Data shown
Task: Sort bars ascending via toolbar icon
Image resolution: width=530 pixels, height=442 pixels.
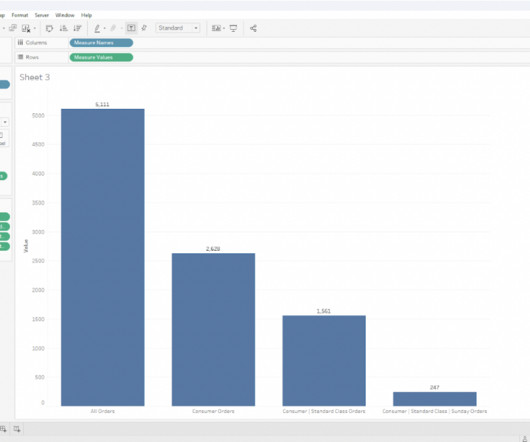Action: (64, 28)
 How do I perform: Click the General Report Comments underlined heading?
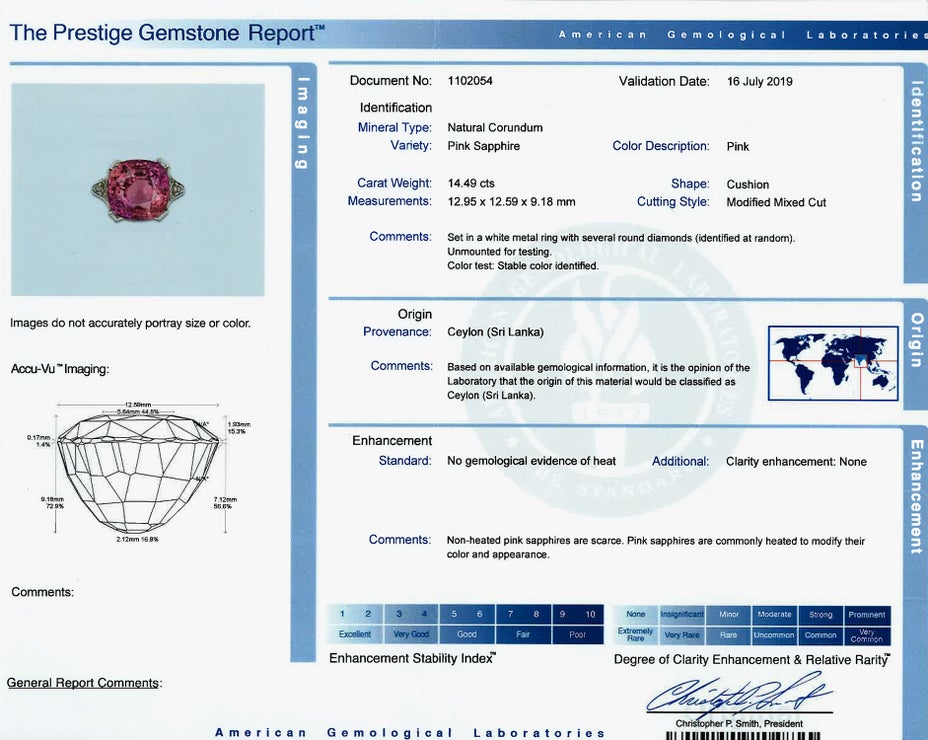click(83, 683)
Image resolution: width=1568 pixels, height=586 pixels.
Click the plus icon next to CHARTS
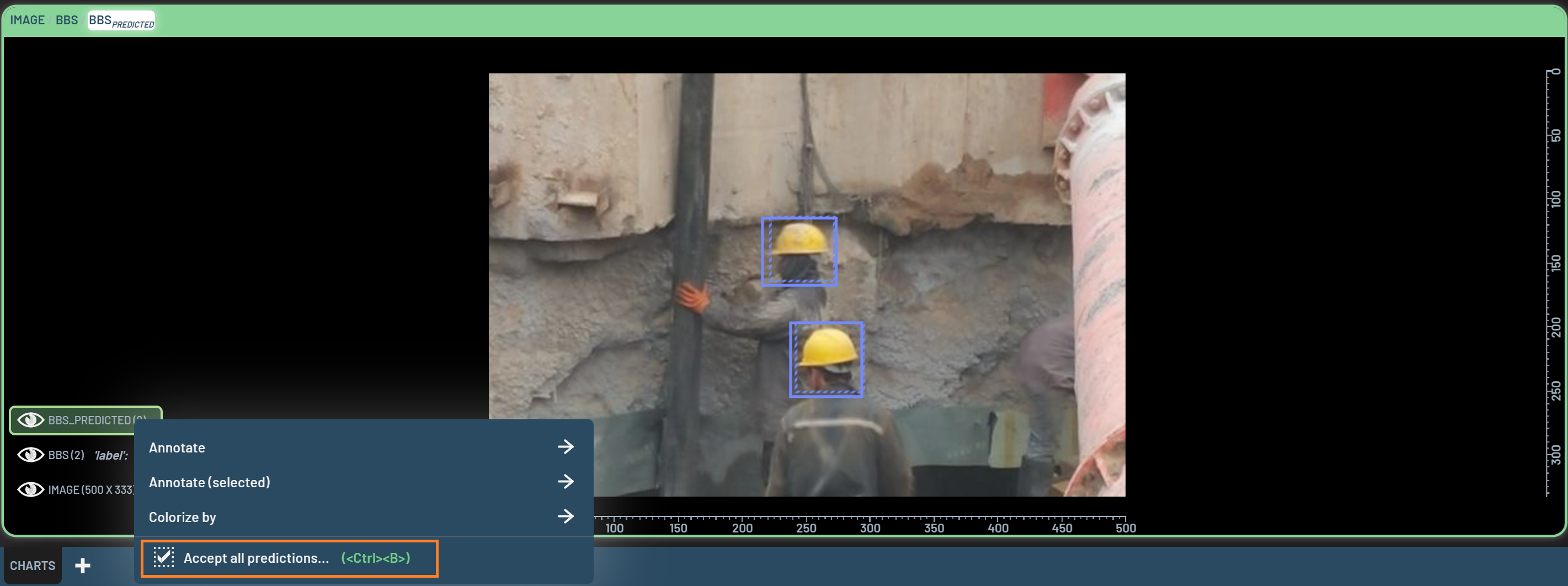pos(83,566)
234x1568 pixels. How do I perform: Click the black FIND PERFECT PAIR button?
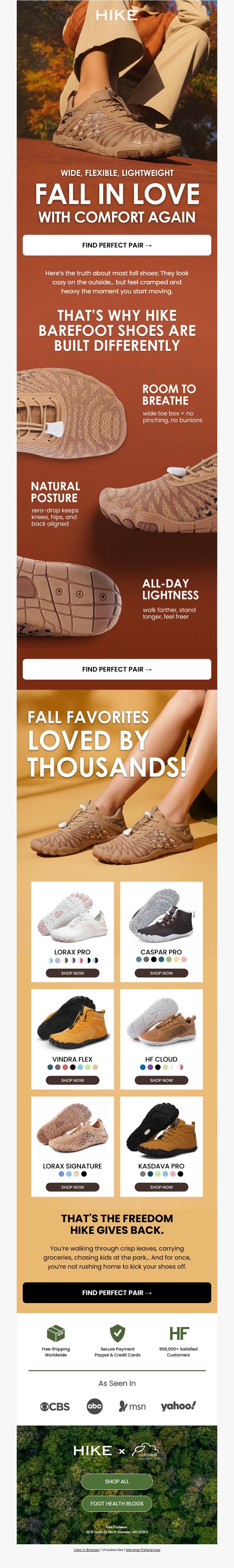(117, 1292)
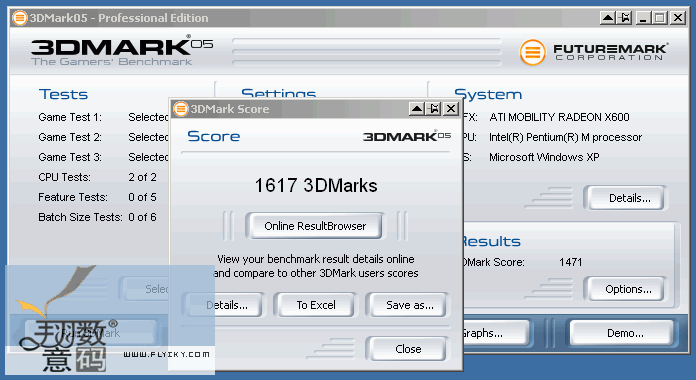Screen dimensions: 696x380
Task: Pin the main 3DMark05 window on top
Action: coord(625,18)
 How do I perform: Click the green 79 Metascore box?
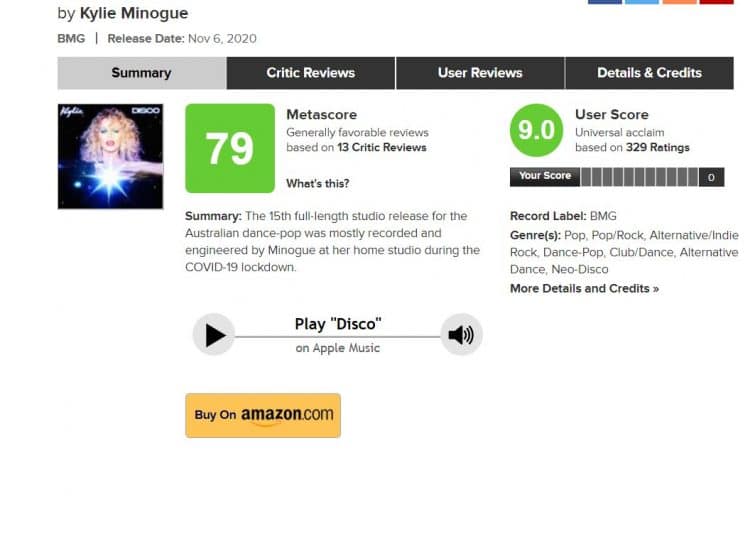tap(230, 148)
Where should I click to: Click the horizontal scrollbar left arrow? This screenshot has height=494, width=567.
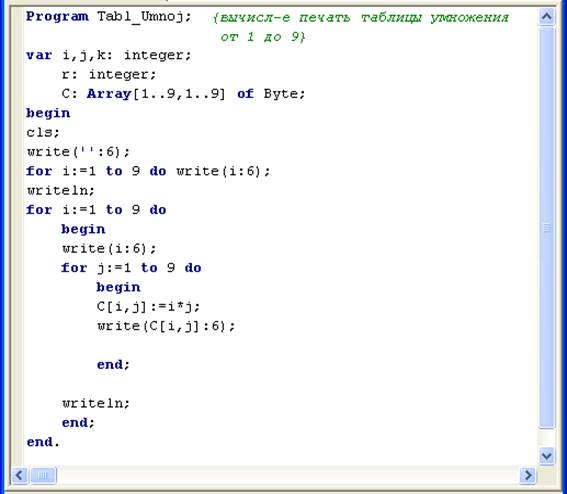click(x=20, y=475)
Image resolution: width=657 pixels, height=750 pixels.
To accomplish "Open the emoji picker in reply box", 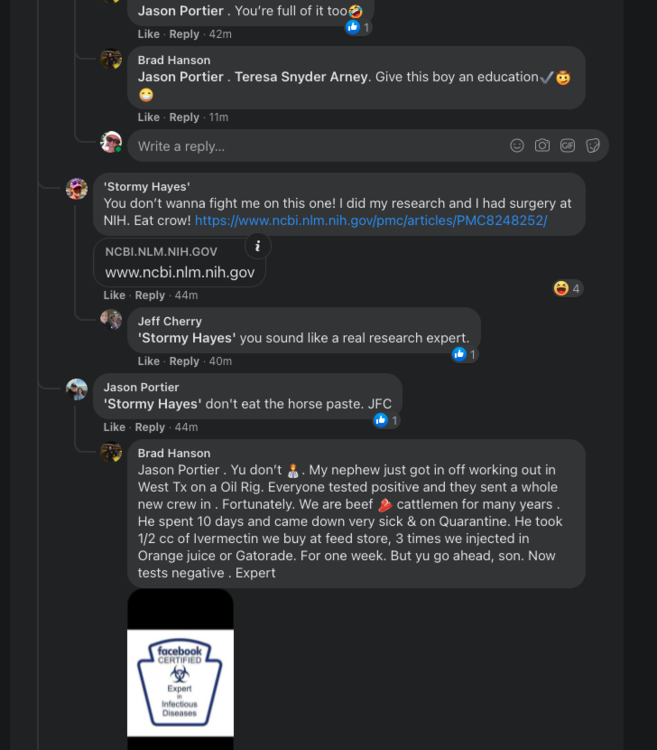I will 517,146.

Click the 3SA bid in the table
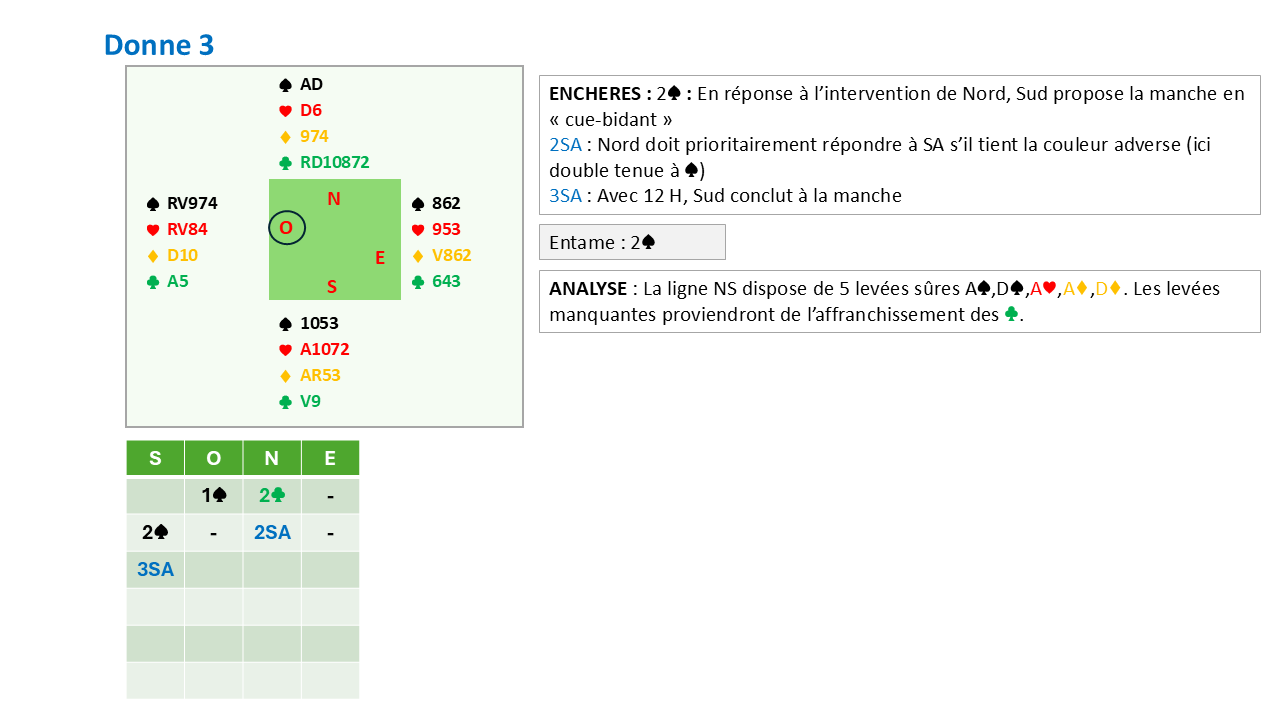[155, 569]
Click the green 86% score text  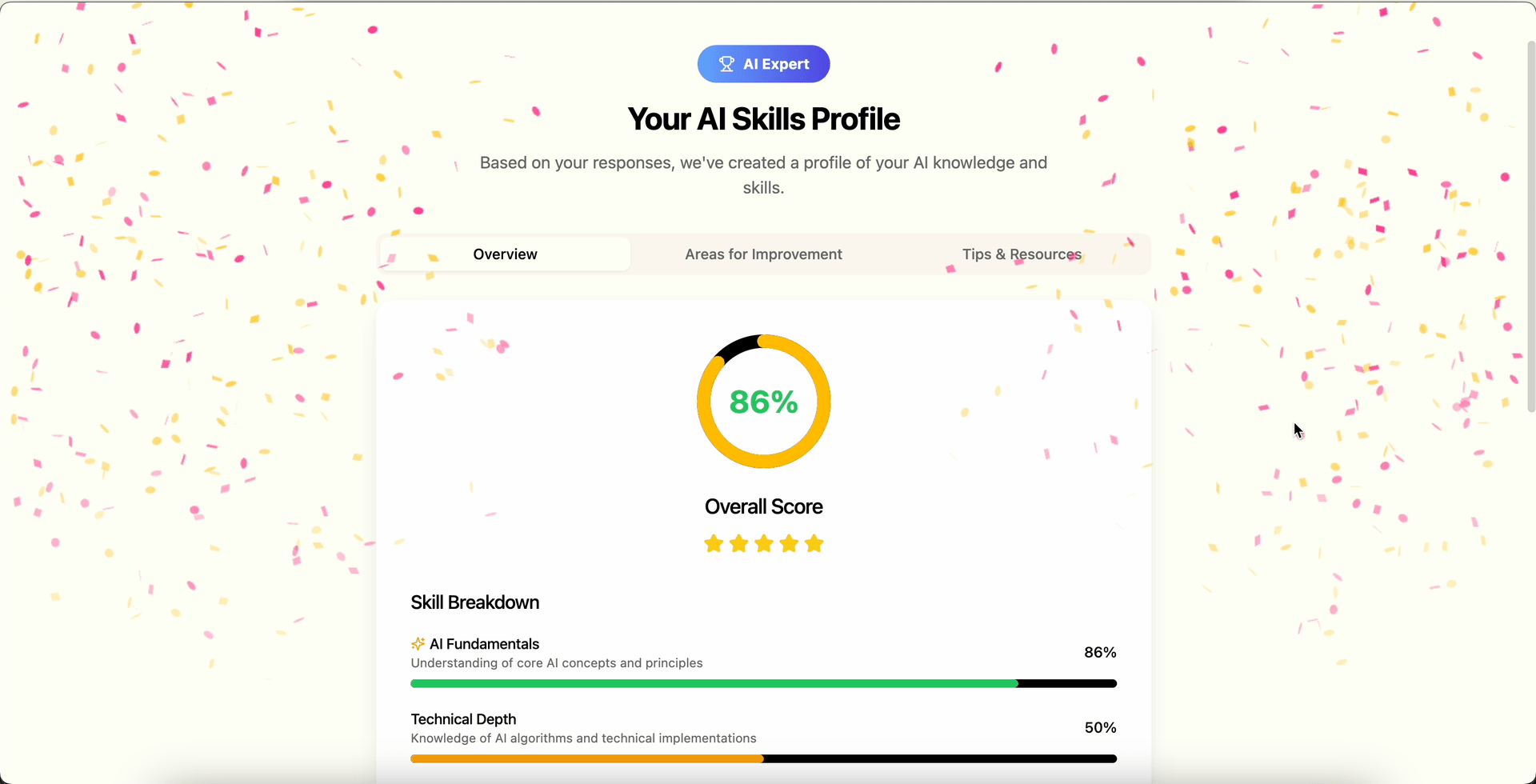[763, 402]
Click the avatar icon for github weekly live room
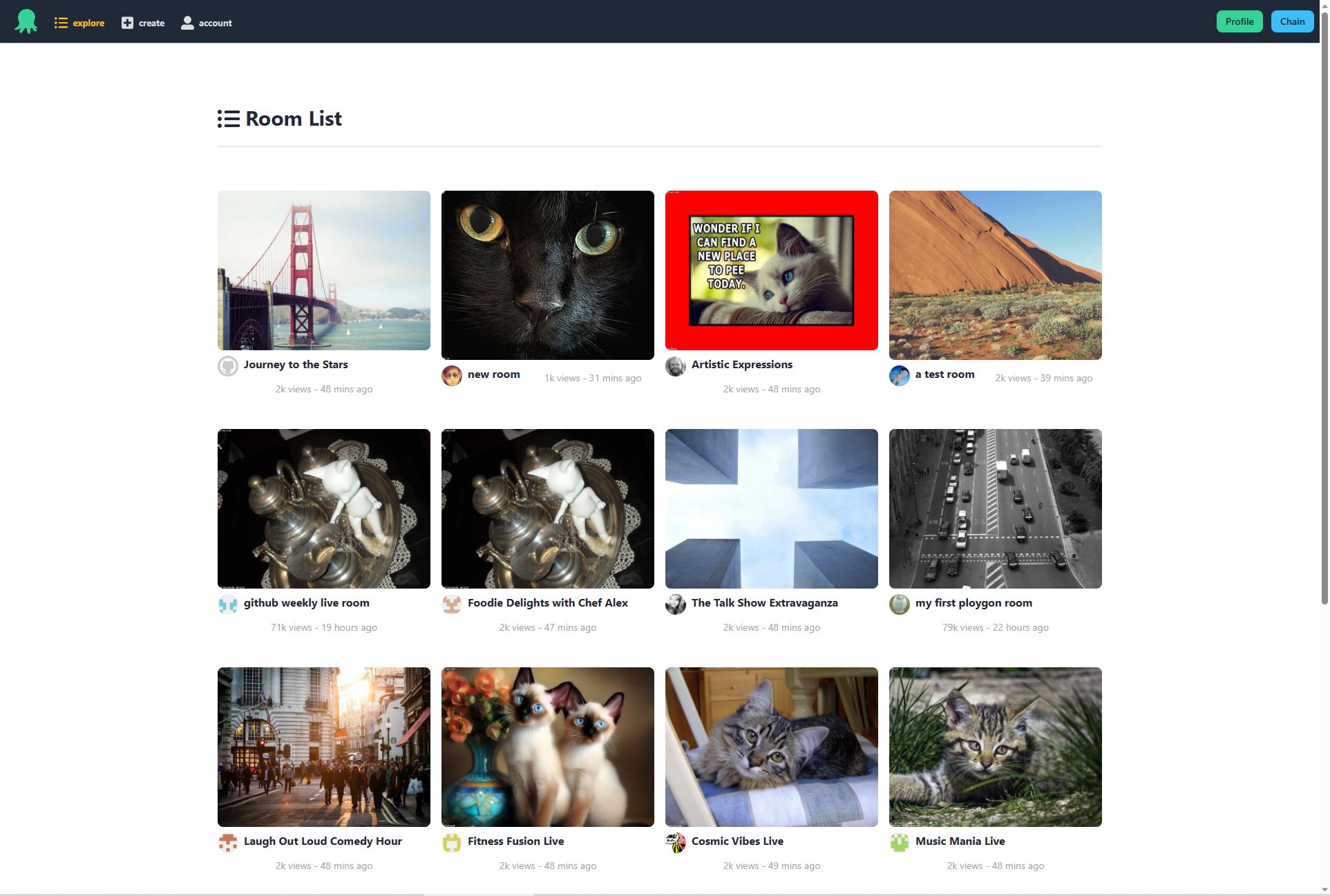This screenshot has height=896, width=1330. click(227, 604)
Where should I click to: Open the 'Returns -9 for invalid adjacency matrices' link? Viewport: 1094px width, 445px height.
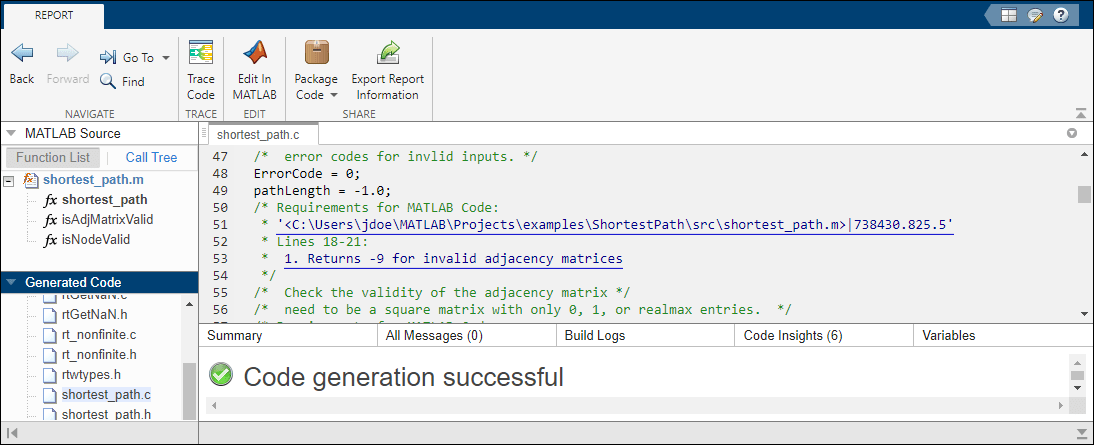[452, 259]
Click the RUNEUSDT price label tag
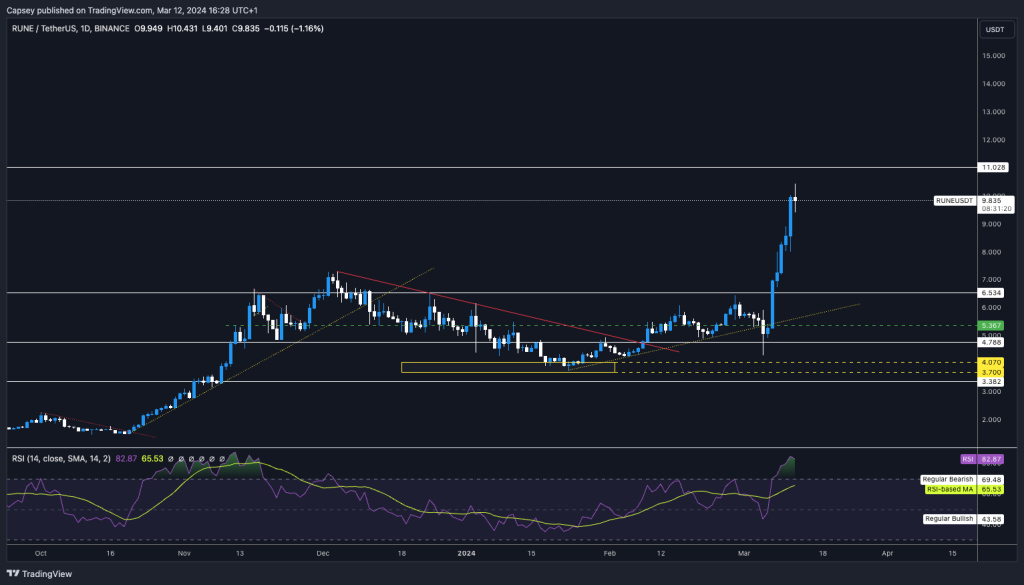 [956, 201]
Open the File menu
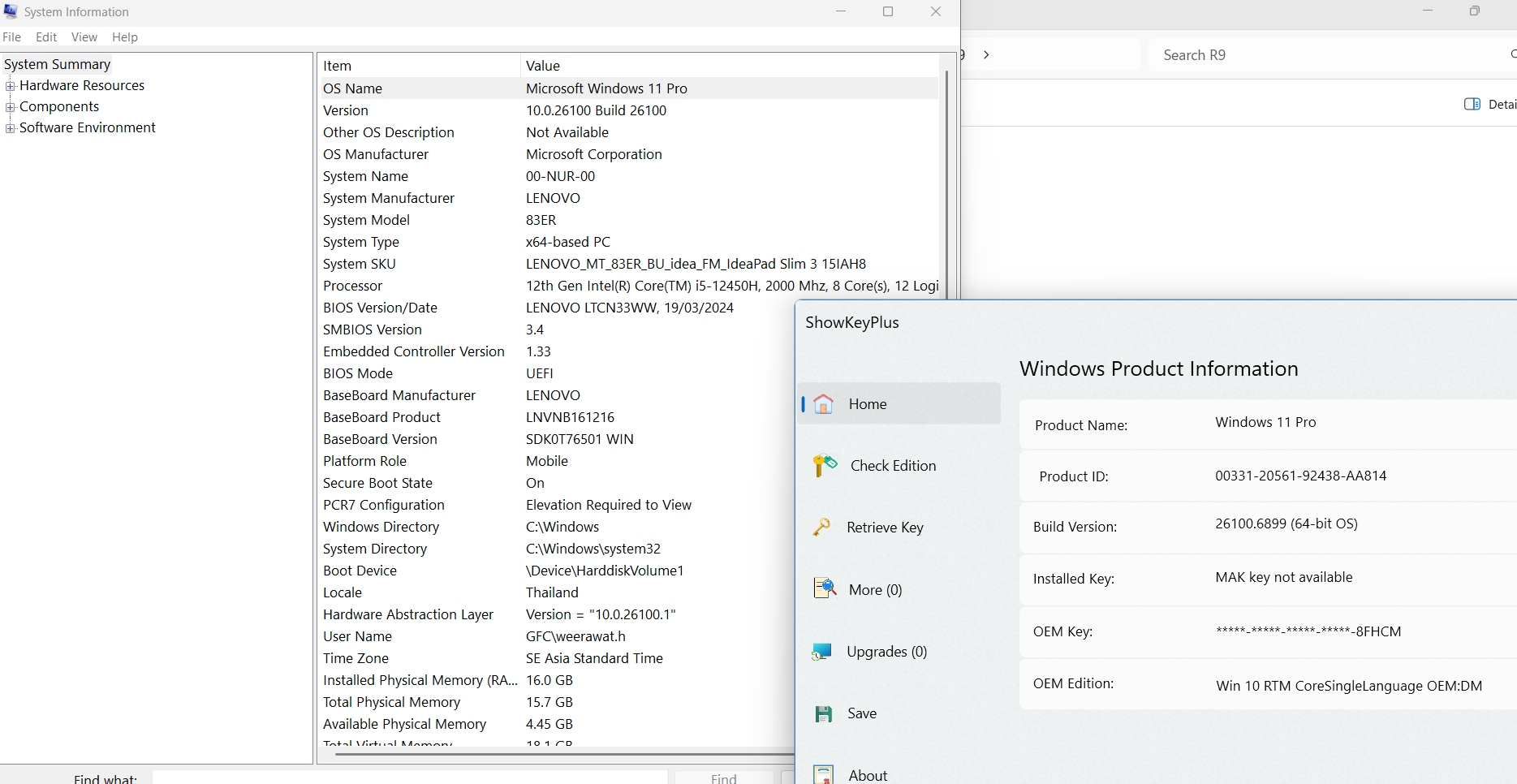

Exercise goal
Skip all pictures. Copy exactly the lines from the one containing "Where should I click to: Open" through the end of the records, both ends included.

Completed exercise
Where should I click to: Open the 'Returns -9 for invalid adjacency matrices' link? Viewport: 1094px width, 445px height.
[452, 259]
Click the RUNEUSDT price label tag
 [956, 201]
Open the File menu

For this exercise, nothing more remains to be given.